▶ **EXERCISE GOAL**: Exactly the lines from the one with "Iniciar sesión (46, 11)" to the end of the data below should be set down, and no others.

▶ **INPUT MATERIAL**:
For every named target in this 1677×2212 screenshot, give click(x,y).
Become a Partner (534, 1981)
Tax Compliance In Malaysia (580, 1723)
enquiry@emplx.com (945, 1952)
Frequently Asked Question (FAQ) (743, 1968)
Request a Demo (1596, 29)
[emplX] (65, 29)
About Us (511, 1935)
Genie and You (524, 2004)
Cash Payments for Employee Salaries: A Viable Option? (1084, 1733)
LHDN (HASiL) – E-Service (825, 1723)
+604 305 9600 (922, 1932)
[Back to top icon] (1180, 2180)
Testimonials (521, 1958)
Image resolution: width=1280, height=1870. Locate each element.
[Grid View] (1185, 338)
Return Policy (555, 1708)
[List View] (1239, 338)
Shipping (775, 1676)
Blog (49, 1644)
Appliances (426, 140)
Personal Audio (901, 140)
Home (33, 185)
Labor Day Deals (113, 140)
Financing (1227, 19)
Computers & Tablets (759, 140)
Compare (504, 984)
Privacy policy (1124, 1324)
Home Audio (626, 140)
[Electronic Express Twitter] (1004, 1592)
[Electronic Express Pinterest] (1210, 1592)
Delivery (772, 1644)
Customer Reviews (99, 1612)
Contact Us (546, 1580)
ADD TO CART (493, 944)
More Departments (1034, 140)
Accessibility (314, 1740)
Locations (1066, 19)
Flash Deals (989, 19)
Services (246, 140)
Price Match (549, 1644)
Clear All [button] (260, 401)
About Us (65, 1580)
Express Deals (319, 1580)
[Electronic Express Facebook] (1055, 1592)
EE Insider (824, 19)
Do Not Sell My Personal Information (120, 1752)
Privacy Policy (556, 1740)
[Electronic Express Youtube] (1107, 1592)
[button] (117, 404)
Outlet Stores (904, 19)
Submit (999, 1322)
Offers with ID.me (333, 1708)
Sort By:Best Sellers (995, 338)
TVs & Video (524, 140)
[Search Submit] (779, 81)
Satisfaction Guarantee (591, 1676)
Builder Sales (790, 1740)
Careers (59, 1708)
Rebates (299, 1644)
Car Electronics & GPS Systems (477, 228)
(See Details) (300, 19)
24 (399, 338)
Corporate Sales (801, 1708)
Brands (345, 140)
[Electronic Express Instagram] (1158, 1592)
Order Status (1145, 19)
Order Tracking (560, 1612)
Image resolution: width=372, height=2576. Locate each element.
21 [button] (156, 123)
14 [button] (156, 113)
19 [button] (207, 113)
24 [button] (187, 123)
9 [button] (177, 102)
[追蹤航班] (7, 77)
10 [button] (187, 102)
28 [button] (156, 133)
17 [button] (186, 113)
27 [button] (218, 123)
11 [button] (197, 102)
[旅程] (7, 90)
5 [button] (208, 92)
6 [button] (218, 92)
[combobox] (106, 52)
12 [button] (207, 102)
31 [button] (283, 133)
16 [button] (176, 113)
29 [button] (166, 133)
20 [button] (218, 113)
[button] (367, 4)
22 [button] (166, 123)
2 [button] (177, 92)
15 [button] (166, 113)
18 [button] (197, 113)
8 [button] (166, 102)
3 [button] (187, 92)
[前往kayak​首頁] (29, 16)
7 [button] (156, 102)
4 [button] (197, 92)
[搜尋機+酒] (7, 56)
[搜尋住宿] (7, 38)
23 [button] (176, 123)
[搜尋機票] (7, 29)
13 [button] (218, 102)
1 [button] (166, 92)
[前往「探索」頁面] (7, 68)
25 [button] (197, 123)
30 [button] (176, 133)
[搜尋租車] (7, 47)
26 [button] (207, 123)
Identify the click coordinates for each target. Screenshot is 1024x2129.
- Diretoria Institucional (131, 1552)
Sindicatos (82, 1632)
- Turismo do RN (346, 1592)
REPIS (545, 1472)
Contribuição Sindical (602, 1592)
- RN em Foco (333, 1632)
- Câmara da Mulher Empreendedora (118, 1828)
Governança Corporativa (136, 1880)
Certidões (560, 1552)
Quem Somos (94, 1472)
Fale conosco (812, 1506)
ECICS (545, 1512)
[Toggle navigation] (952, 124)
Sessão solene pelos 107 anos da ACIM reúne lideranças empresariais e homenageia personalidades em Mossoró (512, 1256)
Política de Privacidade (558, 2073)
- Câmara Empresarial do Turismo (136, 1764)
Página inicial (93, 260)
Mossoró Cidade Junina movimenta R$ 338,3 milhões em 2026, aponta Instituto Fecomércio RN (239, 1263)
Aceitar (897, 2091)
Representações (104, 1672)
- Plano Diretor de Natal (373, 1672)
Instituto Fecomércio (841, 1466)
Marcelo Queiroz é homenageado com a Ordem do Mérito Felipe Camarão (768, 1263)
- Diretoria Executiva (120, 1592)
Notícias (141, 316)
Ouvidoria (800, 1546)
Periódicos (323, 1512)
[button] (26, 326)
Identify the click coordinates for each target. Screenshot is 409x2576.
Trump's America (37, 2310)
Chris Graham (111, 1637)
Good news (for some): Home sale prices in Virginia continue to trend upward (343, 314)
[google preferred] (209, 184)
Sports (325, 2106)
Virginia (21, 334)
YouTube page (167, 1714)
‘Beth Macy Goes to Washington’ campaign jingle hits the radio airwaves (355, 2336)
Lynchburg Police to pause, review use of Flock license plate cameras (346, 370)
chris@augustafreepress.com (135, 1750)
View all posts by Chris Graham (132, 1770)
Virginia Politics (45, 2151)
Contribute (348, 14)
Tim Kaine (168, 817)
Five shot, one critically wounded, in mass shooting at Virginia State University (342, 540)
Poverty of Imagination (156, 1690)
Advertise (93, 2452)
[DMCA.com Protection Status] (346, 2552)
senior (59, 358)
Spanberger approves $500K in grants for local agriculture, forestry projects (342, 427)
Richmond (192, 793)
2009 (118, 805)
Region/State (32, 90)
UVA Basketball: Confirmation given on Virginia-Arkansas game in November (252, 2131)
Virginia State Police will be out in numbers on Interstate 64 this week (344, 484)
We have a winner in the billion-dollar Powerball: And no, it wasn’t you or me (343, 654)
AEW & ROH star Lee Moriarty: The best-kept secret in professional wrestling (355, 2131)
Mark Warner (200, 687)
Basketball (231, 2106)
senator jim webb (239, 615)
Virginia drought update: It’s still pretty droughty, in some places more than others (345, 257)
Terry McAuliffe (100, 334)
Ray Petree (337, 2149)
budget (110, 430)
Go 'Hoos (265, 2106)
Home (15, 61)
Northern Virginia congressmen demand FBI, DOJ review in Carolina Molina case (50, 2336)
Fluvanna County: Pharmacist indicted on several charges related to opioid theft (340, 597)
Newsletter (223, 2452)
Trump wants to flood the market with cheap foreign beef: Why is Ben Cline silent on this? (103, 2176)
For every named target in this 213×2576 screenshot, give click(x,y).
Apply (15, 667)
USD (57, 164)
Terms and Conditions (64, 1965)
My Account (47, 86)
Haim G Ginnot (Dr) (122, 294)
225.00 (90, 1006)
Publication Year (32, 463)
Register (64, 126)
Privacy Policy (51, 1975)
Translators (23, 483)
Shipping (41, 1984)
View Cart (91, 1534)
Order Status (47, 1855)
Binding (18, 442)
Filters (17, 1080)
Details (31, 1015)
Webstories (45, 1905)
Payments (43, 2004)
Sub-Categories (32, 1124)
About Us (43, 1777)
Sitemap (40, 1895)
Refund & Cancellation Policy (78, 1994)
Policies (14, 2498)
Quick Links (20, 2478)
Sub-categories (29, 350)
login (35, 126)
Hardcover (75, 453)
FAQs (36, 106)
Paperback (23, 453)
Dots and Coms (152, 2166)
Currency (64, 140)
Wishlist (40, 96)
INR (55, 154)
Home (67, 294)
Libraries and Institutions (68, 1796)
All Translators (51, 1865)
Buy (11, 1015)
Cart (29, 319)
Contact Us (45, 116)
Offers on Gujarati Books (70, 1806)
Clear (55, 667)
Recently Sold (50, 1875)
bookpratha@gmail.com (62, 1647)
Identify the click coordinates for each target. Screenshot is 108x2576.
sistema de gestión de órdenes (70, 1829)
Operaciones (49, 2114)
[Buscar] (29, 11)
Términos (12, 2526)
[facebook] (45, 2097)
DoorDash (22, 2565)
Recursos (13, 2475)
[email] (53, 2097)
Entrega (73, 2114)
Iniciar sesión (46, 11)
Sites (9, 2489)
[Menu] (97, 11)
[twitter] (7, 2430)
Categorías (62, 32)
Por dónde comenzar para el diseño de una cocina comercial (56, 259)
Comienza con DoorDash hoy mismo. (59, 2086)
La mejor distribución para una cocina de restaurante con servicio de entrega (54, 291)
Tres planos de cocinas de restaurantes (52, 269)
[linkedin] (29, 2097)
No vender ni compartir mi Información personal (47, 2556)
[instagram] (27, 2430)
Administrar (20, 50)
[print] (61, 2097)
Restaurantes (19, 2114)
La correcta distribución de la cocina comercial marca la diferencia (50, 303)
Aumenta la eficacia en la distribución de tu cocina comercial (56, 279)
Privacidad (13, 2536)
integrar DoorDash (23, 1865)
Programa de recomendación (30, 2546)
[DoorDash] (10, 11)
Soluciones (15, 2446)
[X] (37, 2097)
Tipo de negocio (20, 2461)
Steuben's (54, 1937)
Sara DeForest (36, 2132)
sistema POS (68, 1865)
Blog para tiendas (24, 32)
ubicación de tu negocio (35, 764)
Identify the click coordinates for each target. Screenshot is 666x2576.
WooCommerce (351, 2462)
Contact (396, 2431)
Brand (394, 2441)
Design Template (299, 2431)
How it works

▶ **RESPONSE BELOW**:
Iniciar sesión (46, 11)
Sites (9, 2489)
[Menu] (97, 11)
[twitter] (7, 2430)
Categorías (62, 32)
Por dónde comenzar para el diseño de una cocina comercial (56, 259)
Comienza con DoorDash hoy mismo. (59, 2086)
La mejor distribución para una cocina de restaurante con servicio de entrega (54, 291)
Tres planos de cocinas de restaurantes (52, 269)
[linkedin] (29, 2097)
No vender ni compartir mi Información personal (47, 2556)
[instagram] (27, 2430)
Administrar (20, 50)
[print] (61, 2097)
Restaurantes (19, 2114)
La correcta distribución de la cocina comercial marca la diferencia (50, 303)
Aumenta la eficacia en la distribución de tu cocina comercial (56, 279)
Privacidad (13, 2536)
integrar DoorDash (23, 1865)
Programa de recomendación (30, 2546)
[DoorDash] (10, 11)
Soluciones (15, 2446)
[X] (37, 2097)
Tipo de negocio (20, 2461)
Steuben's (54, 1937)
Sara DeForest (36, 2132)
sistema POS (68, 1865)
Blog para tiendas (24, 32)
ubicación de tu negocio (35, 764)
Identify the click coordinates for each target. Screenshot is 666x2576.
WooCommerce (351, 2462)
Contact (396, 2431)
Brand (394, 2441)
Design Template (299, 2431)
How it works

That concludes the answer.